(Entries for locating text and elements)
+++

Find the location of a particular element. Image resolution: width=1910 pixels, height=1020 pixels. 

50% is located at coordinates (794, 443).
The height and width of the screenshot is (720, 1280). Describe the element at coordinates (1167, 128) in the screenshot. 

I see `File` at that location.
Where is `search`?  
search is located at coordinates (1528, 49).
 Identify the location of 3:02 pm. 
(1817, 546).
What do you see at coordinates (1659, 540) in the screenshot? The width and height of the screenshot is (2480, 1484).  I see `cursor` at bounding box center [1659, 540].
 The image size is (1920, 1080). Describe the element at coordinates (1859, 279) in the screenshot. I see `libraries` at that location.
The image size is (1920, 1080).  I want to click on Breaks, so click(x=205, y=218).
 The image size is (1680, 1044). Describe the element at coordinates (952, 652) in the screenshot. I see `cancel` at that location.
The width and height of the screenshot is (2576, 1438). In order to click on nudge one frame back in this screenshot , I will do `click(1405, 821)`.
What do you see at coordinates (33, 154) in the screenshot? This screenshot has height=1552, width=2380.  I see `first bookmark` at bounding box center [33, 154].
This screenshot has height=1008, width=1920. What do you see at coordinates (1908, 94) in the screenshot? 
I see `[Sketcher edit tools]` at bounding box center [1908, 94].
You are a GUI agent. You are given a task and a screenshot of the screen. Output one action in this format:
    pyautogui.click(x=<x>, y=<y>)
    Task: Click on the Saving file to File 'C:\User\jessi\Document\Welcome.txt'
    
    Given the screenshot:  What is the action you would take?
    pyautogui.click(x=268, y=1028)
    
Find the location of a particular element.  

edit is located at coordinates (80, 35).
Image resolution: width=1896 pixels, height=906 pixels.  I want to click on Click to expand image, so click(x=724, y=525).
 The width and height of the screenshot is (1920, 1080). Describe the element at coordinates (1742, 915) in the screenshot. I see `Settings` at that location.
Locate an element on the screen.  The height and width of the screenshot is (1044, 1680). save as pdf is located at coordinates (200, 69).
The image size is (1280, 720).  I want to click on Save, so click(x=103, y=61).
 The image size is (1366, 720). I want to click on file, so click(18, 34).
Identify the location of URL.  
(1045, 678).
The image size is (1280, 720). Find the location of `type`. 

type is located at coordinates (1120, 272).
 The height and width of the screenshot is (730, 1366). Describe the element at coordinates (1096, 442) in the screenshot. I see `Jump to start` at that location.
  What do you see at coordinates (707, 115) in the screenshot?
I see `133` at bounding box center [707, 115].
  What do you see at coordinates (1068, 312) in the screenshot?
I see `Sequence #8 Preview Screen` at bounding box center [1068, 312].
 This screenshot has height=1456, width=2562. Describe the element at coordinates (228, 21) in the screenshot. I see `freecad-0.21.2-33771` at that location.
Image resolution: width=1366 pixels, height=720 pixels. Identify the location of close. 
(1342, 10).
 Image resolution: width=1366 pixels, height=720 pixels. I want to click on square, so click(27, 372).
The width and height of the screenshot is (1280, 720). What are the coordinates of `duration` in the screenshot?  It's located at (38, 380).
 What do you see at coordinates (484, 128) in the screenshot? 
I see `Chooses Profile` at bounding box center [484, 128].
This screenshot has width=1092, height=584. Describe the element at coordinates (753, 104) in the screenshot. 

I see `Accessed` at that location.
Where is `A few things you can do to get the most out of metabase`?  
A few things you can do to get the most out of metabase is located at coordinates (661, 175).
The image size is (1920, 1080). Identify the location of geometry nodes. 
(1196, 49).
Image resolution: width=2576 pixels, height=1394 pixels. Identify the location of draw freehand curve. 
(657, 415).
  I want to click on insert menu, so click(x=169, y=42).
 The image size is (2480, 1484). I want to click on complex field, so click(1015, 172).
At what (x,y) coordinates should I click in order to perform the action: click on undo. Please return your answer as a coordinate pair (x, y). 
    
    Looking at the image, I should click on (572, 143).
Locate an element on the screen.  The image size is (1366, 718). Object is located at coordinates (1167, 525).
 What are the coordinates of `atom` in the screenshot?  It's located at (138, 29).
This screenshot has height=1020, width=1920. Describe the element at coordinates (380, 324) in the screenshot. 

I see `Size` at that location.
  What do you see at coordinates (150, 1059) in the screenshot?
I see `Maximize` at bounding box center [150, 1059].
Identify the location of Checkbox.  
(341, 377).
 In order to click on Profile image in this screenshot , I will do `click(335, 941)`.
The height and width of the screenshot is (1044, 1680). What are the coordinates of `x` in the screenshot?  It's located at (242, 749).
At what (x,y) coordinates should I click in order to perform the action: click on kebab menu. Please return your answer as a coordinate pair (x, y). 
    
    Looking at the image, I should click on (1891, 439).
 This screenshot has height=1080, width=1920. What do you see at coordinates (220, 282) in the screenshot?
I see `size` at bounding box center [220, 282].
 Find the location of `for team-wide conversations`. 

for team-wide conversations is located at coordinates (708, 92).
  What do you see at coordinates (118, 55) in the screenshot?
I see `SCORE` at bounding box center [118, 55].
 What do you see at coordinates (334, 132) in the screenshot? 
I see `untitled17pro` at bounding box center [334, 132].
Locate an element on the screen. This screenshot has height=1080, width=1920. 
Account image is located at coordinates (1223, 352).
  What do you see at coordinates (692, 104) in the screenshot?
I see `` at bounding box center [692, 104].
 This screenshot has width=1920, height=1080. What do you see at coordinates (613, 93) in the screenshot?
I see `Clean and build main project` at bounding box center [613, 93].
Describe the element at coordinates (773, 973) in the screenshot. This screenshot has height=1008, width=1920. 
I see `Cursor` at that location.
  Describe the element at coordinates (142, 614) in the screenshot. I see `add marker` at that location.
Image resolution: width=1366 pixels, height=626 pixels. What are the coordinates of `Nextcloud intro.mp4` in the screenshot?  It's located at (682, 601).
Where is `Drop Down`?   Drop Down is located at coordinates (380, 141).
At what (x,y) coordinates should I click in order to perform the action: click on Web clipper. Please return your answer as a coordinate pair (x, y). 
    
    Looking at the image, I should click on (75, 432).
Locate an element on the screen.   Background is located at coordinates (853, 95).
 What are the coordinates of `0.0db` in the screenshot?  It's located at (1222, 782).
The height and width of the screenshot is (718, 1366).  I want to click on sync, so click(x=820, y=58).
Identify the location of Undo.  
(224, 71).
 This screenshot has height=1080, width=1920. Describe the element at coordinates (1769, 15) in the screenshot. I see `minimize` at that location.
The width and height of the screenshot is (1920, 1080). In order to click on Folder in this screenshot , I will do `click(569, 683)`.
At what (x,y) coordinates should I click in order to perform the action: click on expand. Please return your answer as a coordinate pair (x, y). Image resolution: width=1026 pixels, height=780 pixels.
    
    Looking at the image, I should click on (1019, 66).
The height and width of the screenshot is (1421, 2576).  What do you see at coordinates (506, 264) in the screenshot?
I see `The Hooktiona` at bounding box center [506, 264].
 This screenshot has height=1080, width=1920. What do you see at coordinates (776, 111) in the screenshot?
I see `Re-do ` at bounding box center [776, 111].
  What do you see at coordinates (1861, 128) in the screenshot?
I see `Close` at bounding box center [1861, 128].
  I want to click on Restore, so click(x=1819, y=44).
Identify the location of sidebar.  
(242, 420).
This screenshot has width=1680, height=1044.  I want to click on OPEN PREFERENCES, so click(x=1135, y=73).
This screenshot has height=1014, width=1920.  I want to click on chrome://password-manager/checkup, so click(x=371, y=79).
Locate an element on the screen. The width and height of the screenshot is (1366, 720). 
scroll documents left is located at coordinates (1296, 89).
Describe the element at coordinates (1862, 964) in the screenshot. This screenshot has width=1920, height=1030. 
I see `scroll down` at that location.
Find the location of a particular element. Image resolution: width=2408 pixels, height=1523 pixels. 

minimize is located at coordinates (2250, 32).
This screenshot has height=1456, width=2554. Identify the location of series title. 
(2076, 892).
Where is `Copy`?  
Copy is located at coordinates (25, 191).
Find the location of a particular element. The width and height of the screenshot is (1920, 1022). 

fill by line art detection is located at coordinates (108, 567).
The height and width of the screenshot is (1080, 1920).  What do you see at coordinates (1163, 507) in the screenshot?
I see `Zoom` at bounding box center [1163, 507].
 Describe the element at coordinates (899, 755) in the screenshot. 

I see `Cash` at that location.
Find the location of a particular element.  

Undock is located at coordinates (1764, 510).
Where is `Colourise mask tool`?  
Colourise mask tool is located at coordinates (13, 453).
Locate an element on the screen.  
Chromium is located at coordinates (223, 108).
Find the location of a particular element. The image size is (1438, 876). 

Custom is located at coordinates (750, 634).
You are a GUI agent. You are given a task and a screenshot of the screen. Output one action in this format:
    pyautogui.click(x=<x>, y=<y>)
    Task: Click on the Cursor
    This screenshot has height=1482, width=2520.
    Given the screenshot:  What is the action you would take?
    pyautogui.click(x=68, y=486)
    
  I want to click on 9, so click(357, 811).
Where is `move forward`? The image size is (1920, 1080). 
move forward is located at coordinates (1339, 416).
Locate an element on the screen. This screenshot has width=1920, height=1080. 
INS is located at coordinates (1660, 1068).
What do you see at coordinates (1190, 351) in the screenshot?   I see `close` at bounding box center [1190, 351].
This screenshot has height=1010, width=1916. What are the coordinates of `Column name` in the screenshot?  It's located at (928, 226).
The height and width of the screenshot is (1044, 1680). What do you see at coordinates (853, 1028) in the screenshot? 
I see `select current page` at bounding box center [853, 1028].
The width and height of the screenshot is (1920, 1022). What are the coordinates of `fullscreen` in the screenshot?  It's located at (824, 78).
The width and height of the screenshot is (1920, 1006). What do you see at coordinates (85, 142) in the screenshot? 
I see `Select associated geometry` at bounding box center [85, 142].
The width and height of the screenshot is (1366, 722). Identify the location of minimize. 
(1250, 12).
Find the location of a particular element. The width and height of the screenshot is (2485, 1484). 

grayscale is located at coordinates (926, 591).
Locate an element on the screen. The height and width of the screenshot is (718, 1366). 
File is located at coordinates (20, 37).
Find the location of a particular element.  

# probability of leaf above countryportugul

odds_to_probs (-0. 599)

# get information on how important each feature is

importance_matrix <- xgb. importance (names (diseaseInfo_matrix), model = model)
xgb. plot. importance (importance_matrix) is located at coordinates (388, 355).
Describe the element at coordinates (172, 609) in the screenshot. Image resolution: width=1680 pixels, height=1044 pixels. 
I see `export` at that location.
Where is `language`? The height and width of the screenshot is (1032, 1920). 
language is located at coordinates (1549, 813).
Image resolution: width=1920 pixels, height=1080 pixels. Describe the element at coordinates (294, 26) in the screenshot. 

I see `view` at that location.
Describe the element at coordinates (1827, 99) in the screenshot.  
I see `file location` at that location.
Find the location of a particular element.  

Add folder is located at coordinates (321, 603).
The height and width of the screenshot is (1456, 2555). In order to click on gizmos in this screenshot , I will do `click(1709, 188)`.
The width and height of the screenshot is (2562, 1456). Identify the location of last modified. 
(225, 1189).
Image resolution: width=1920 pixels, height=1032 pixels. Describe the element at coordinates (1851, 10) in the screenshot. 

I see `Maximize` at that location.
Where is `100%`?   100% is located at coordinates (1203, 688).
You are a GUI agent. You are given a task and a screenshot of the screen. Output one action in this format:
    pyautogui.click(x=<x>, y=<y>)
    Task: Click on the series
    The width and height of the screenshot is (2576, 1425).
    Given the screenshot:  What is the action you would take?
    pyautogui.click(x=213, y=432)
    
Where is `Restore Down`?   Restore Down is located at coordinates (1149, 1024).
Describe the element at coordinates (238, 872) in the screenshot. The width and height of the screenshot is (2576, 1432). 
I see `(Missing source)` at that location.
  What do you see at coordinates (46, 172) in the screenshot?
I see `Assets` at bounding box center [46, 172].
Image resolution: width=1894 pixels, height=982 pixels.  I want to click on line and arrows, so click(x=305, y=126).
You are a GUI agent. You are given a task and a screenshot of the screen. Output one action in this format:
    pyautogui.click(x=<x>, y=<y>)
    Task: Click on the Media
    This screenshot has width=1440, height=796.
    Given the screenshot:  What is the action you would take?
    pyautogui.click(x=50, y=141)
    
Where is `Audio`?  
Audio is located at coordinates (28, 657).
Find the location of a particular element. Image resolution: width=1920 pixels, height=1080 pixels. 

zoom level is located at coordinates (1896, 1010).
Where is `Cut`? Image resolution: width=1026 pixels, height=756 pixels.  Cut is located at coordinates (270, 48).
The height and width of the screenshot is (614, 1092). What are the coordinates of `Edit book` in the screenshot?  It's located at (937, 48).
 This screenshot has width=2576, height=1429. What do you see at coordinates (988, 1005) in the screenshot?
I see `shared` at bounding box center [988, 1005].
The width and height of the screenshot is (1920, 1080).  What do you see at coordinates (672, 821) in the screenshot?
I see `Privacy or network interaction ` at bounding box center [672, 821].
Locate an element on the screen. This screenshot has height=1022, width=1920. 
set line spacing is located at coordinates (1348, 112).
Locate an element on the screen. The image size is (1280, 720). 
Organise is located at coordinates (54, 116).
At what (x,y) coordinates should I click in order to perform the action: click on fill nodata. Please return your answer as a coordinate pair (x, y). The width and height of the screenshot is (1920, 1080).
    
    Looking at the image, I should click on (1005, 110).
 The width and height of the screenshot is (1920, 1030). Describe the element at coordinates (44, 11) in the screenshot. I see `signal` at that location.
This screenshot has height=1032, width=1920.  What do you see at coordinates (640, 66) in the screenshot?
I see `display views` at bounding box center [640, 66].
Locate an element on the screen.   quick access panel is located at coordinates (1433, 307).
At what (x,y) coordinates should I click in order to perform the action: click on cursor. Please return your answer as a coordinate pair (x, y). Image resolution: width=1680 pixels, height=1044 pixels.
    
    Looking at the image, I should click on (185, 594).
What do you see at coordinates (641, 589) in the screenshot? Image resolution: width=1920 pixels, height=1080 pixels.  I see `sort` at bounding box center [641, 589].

+++

WRITTEN PROBLEM → Rewrite the stretch from the line containing "at (1222, 782)." through the line containing "Copy is located at coordinates (25, 191).", swapping "Identify the location of" for "Find the position of" and leaving everything else unchanged.

SOLVED PROBLEM →
 What are the coordinates of `0.0db` in the screenshot?  It's located at (1222, 782).
The height and width of the screenshot is (718, 1366).  I want to click on sync, so click(x=820, y=58).
Find the position of Undo.  
(224, 71).
 This screenshot has height=1080, width=1920. Describe the element at coordinates (1769, 15) in the screenshot. I see `minimize` at that location.
The width and height of the screenshot is (1920, 1080). In order to click on Folder in this screenshot , I will do `click(569, 683)`.
At what (x,y) coordinates should I click in order to perform the action: click on expand. Please return your answer as a coordinate pair (x, y). Image resolution: width=1026 pixels, height=780 pixels.
    
    Looking at the image, I should click on (1019, 66).
The height and width of the screenshot is (1421, 2576).  What do you see at coordinates (506, 264) in the screenshot?
I see `The Hooktiona` at bounding box center [506, 264].
 This screenshot has height=1080, width=1920. What do you see at coordinates (776, 111) in the screenshot?
I see `Re-do ` at bounding box center [776, 111].
  What do you see at coordinates (1861, 128) in the screenshot?
I see `Close` at bounding box center [1861, 128].
  I want to click on Restore, so click(x=1819, y=44).
Find the position of sidebar.  
(242, 420).
This screenshot has width=1680, height=1044.  I want to click on OPEN PREFERENCES, so click(x=1135, y=73).
This screenshot has height=1014, width=1920.  I want to click on chrome://password-manager/checkup, so click(x=371, y=79).
Locate an element on the screen. The width and height of the screenshot is (1366, 720). 
scroll documents left is located at coordinates (1296, 89).
Describe the element at coordinates (1862, 964) in the screenshot. This screenshot has width=1920, height=1030. 
I see `scroll down` at that location.
Find the location of a particular element. Image resolution: width=2408 pixels, height=1523 pixels. 

minimize is located at coordinates (2250, 32).
This screenshot has height=1456, width=2554. Find the position of series title. 
(2076, 892).
Where is `Copy`?  
Copy is located at coordinates (25, 191).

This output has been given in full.